The show is about a cop (Jason Isaacs), who is in an accident when his car was run off the road by another car. He wakes up after the accident and he is in a world where his wife survived and his son died. The he goes to sleep and wakes up in a world where his wife is dead and his son survived. This is an interesting concept as the character is unsure which reality, if either, is real and which he is imagining. He is under a psychiatrist in both “realities” and the shrink in both worlds is telling him that the world he is currently in is the proper reality.

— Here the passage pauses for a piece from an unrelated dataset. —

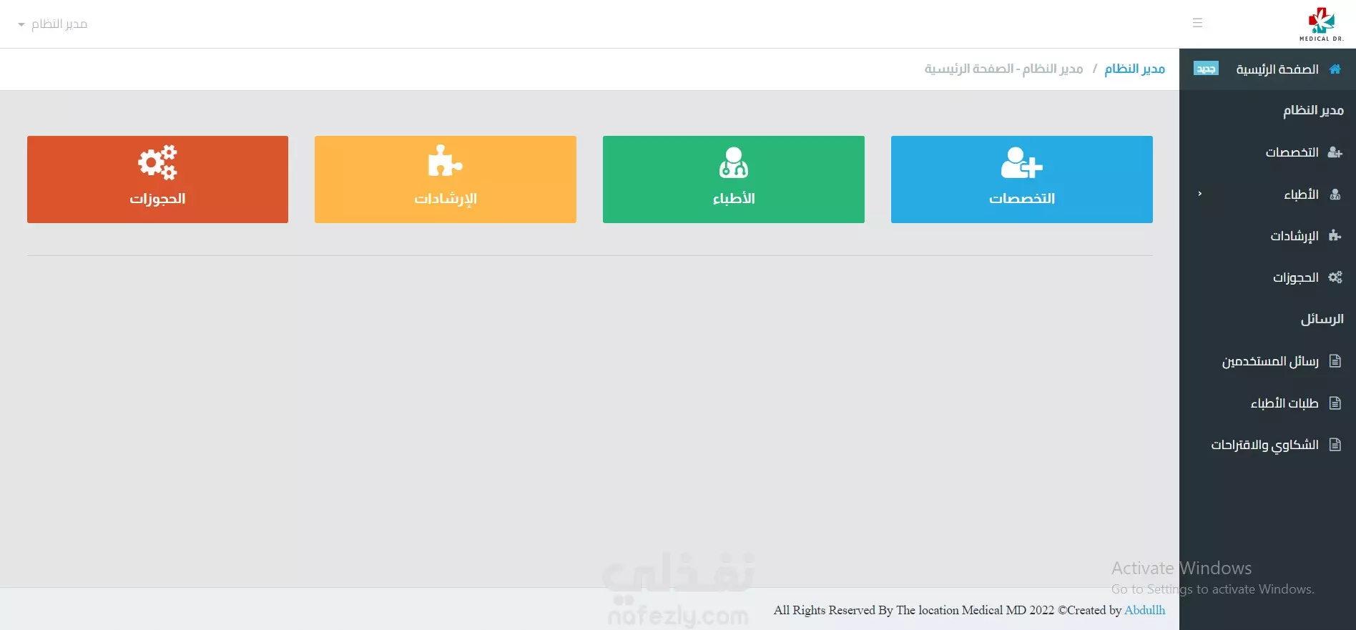This screenshot has width=1356, height=630.
Task: Click the جديد badge on home item
Action: [1206, 69]
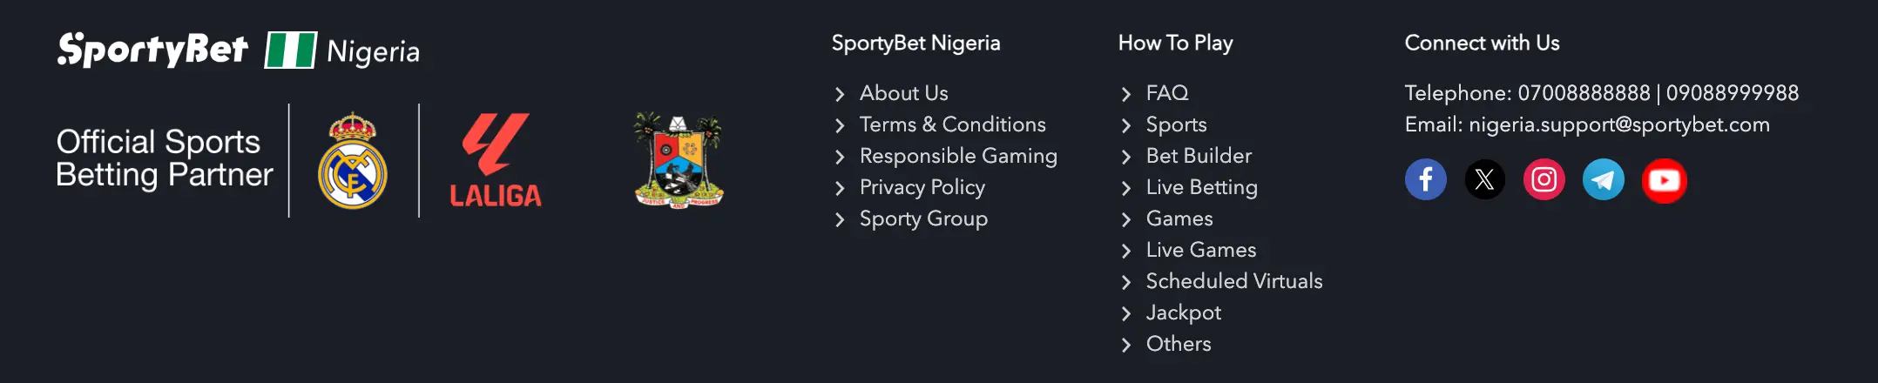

As the story unfolds it turns out that he and his family were in a car crash. This led to the situation he is in. He works on cases in both dream worlds and the cases often overlap, leading the character, Detective Britten to conclude that the link between the two worlds is because there is something that his unconscious memory is trying to tell him. Indeed it transpires that the car accident that he was in was no accident, and that he was in fact run off the road in an attempt to kill him because he was working on a case that had uncovered a drugs gang with links to the police.

As the series progresses detective Britten not only works on routine cases but puts together the pieces following the accident and begins to remember the drugs case. He then has to convince his partner(s) in each reality that he needs their help to uncover the truth.To indicate which reality he is in, in one reality he has a red band on his wrist, in the other he wears a blue band. He checks his wrist when he wakes so that he can orient himself. Without giving too much away, Britten manages to put the pieces together and when he does he wakes up. The viewer wonders throughout the story which life is the real one, did his wife die or did his son die: in fact I pondered upon whether he was in a coma and his family lived, with the dreams being his way back to life.

The show does have the feel of “Life on Mars” but is by no means a copy. The series runs for thirteen episodes and it kept me interested throughout, although the ending wasn’t very satisfactory for me: But that could just be me as I wasn’t happy with the end of Life on Mars either, or Lost, or Paradox (which ended after six episodes and never returned), V (also disappeared without an end). All in all this is a good show worth watching. The cast is strong and portray their characters well. Laura Allen (the 4400, Dirt) plays Brittens wife and BD Wong (Law and order, SVU, Oz and various major shows as one off character) plays a psychiatrist. The other psychiatrist is played by Cherry Jones (24, Signs, the Perfect Storm, Oceans 12).   
If I was marking this show out of ten I’d give it an 8. It is definitely worth a watch.